Wednesday 2 April 2008

phantom limbs

Phantom Limbs by Gaby Wood:

Gaby Wood wrote about prostheses in the Chapter ‘Phantom Limbs’ in ‘The Phantom Museum’

‘…the orthopaedics room with its stack of well worn arms legs and crutches’

Hildi Hawkens and Danielle Olsen wrote about Gaby Wood's chapter in the book: she ‘combines the strictest historical rigour – in its definition as closeness to the known sources – with the highest degree of sympathetic imagination; and her path leads us straight back to one of the oldest forms of storytelling, the fairytale. Storytelling, after all, is not always about making things up; and some of the best stories are true.’ (Hildi Hawkins and Danielle Olsen 2003: xii)

…of prosthetic hands:
‘They seem to be pointing, or beckoning, fingers, folding inwards – gesturing towards towards a story they cannot tell. Where have they been? What have they done?’ (Wood 2003: 79)
“of these stories, these losses and rescues, we know nothing. The hands remain mute, frozen in a language of meaningless signs.’ (Wood 2003: 79)
An object that has a sense of intimacy told by traces of wear and tear.
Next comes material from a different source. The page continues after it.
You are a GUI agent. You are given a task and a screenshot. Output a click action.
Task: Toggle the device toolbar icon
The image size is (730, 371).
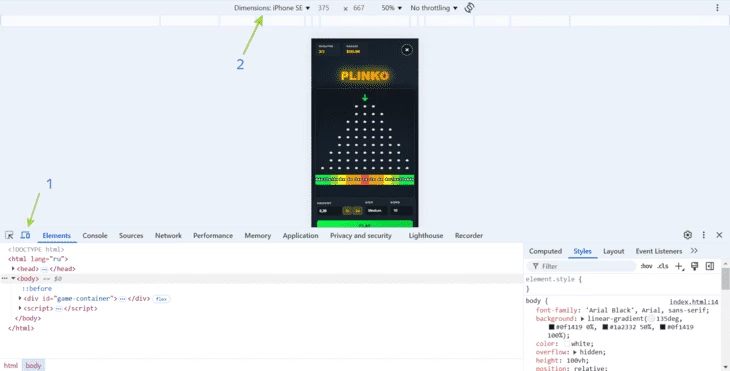[x=25, y=235]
Once used, and now remaining, living on after its owner has died – ghost like…
‘…a delicate things in a light brown leather glove – perhaps a woman’s... shows signs of wear – dark patches along the thumb muscle, heavy creases in the joints of each finger.’ (Wood 2003: 79)
‘it would remain floating in the world, disembodied and senseless, a phantom of some former self.’ (Wood 2003: 80)



References:
Woods, G. 2003. 'Phantom Limbs'. In: Hawkins, H. and Olsen, D. [eds]. The Phantom Museum, and Henry Wellcome’s Collection of Medical Curiosities. Profile Books.